Data items:
-- Opening Marker --

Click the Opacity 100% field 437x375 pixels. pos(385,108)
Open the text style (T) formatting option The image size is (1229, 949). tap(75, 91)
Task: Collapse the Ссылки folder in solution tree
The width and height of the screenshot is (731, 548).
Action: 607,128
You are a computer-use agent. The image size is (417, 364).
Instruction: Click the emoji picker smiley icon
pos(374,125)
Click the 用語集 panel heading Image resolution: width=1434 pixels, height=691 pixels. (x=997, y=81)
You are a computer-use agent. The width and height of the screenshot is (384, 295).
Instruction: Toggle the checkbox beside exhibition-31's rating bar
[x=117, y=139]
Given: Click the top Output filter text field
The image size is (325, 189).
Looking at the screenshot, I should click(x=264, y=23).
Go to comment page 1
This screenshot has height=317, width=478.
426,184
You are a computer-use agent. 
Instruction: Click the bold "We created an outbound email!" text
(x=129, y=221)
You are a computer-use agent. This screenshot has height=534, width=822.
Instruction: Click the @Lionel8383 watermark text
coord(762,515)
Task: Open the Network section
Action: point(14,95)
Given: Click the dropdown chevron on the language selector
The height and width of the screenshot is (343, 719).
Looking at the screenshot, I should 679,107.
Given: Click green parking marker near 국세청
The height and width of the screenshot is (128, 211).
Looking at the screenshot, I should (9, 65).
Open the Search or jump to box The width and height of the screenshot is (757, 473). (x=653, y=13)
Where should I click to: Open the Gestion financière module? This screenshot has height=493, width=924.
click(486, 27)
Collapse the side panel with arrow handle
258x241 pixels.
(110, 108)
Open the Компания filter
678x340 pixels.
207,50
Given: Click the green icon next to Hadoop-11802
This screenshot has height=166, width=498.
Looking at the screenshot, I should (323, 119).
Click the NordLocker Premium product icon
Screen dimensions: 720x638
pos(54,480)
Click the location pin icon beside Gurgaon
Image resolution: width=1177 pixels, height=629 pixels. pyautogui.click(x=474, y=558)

-- Closing Marker --

> **WHAT THE TASK REQUIRES**
What lines in the entries above include the string "filter"? Return each one.

> **YOUR SOLUTION**
Given: Click the top Output filter text field
Open the Компания filter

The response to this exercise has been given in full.